→ **WRITTEN EXERCISE 1**
Do these statements agree with the post about dating and marriage? Answer yes or no for each and quote the words of the post that decide it.
(a) The writer moved into a place of their own about five years ago.
(b) The writer intends to try online dating.
(c) The writer's mom and "stepdad" are married.
→ **WRITTEN EXERCISE 2**
Reproduce word for word the stretch of the post about dating and marriage from "Over the past" through "prospect at best.".

→ **SELECTED TEXT**

━━━━━━━━━━━━━━━━━━━━━━━━━━━━━━

Once upon a time, I daydreamed about weddings and would write my first name with the last name of whatever poor soul I was infatuated with at that particular moment.  I'll be honest, I was completely into the entire idea of marriage and cohabitating.  Of course, this was also before I had EVER lived alone; meaning without roommates, boyfriends or family.  I moved into a little place of my own about 5 years ago, my first experience with total solitude.  Just me and my two cats, Owen and Samwise.  I often used to wonder why the single men I knew would cling so tenaciously to their freedom and their solitude....now I get it. 

I'm not immune to the need for companionship and I realize that we just don't grow alone the way that we do when we are with other people, whether that's family, friends or our intimate partners.  I get it, I really do.  I've been essentially solo for a few years now and I have to say that the commonly accepted concept of "dating" just makes me want to hide in a closet.  I find the typical "date" to be about as much fun as a visit to the OB/GYN.  So how do I generally meet men, you ask?  Honestly, all of my real relationships sprang from situations where actual "dates" never happened.  There was a casual friendship born initially of proximity through friends, work, hobbies and it just progressed into something else in its own time.  Dating feels contrived to me, and then there's the expectation of physical reciprocity that bothers me.  I'm not a prude, nor am I a shy gal, but I resent expectations.  So I don't do the "dating" scene and despite urgings from many well meaning friends, I will never do the online dating thing...mixing two things I am naturally suspicious of only seems to me to increase my wariness to them exponentially.

Over the past few years my vision of what I want to create in my life in terms of relationships and children has shifted quite a bit, and the picture seems to be a somewhat unique one.  I'll do my best to describe it but to a point I think putting words to a vision is a limited prospect at best.

I want a monogamous relationship with someone and I want to have a child or children with that someone, but I don't want to be married.  That's not so unusual.  My mom and my "stepdad" have been together almost 30 years and they aren't married.  I've heard some people call that the "Susan Sarandon/Tim Robbins" arrangement but I think my folks did it first. :)

━━━━━━━━━━━━━━━━━━━━━━━━━━━━━━

→ **COLLECTED DATA**
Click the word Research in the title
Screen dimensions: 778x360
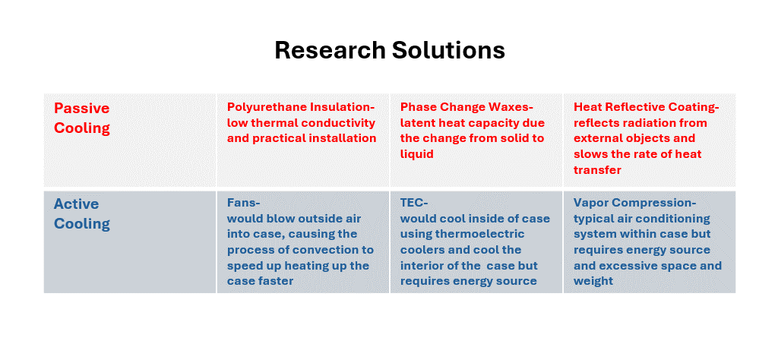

━━━━━━━━━━━━━━━━━━━━━━━━━━━━━━

→ **FULL ANSWER 1**
(a) Yes: "I moved into a little place of my own about 5 years ago"
(b) No: "I will never do the online dating thing"
(c) No: "they aren't married"

→ **FULL ANSWER 2**
Over the past few years my vision of what I want to create in my life in terms of relationships and children has shifted quite a bit, and the picture seems to be a somewhat unique one.  I'll do my best to describe it but to a point I think putting words to a vision is a limited prospect at best.